What is Patent Ductus Arteriosus (PDA)?
- PDA is the failure of a large blood vessel, the ductus arteriosus, to close just after birth.
- In the fetus, this vessel is normal and allows blood to bypass the lungs since the lungs are not used during development in the uterus. This vessel runs from the aorta to the pulmonary artery.
- At birth, the vessel should close within hours, directing blood to flow into the newly inflated lungs.
Who gets this defect?
- PDA is the most frequently seen congenital defect in dogs and is sometimes seen in cats.
- The most commonly affected breeds are Maltese, Poodle, Pomeranian, Keeshond, Bichon Frise, Chihuahua and German Shepherd.
- PDA is more common in females than males in most breeds.
Signs & Symptoms
- Pets diagnosed with a PDA have a greater than 50% mortality rate by one year of age if left untreated.
- A PDA will usually result in significant left sided heart enlargement and ultimately left sided congestive heart failure (fluid in the lungs/pulmonary edema).
- Pets with left sided heart failure will usually cough and have labored or difficulty breathing.
- Some patients with a PDA will not thrive or grow and may be considered the “runt” of the litter.
- A continuous ‘machinery’ heart murmur is heard with a stethoscope by your veterinarian.
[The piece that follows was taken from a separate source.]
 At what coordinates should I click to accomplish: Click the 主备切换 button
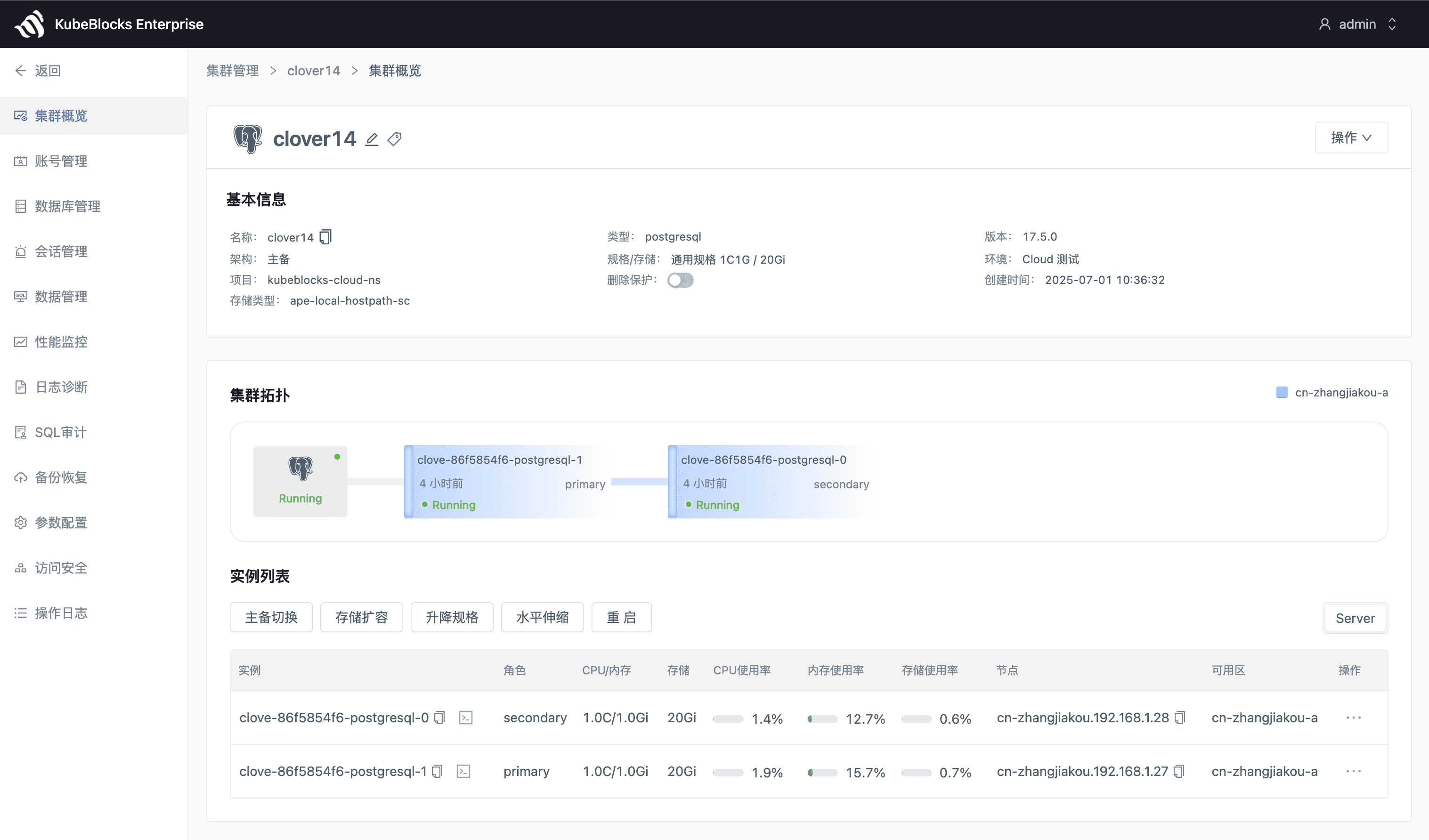pos(271,617)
- A referral to a board-certified veterinary cardiologist for accurate and definitive diagnosis via an echocardiogram (ultrasound or sonogram of the heart) is recommended. This helps to rule out other concurrent cardiac defects, to determine how urgent it is to have this defect corrected, and to determine what treatment method is best for your pet.
Treatment & Aftercare
Based on the size of the patient at time of diagnosis and severity of complications, one of two available procedures is recommended:
- Transvenous Catheterization:
- In most patients, this non-invasive procedure is recommended.
- A small incision is made inside one of the hind legs. A long catheter is then passed from the hind leg into the abnormal vessel using fluoroscopic guidance (video x-ray).
- A device called an Amplatz Canine Ductal Occluder (ACDO) is then deployed to stop the abnormal blood flow through the PDA. This causes a blood clot to form in the abnormal blood vessel that then closes off the abnormal blood vessel or PDA.
- Surgical Ligation:
- Very small dogs or cats require open chest surgery to tie off the vessel itself.
- This procedure requires surgery in the chest cavity but does not require open heart surgery.
- Your cardiologist will be able to recommend a surgeon who is experienced with this surgical technique as this can be a complicated procedure. Some cardiologists are also trained to do this open chest procedure as well.
- Some patients may require medical treatment prior to any type of surgical intervention. Your cardiologist will be able to best decide what treatment, if any, is required at the time of your pet’s evaluation and echocardiogram. Treatment may range from a simple vasodilator to aggressive therapy for congestive heart failure that may include hospitalization. Some patients with very large PDAs may require emergency surgery to help control their congestive heart failure symptoms.
- Regardless of which procedure your pet has to correct its PDA, exercise restriction with leash walking only is recommended for at least two to four weeks.
- The surgical incision will need to be monitored for signs of infection (excessive redness, swelling or discharge).
- If sutures or surgical staples are present, these will need to be removed in 10-14 days after the surgery.
- A follow-up echocardiogram with your cardiologist is usually recommended 4-6 months after the procedure. This allows the cardiologist to confirm complete closure of the PDA and resolution of any secondary heart enlargement. If medications were initiated prior to the surgery, they can usually be stopped at this time.
Most dogs and cats that undergo correction of their PDA have good to excellent long term prognosis, and most will lead a completely normal life after surgery. Some patients that were in congestive heart failure prior to their procedure may have to remain on some cardiac drugs long term. This is determined by your cardiologist on an individual pet basis. Thus, it is important to try to correct your pet’s PDA prior to them going into congestive heart failure.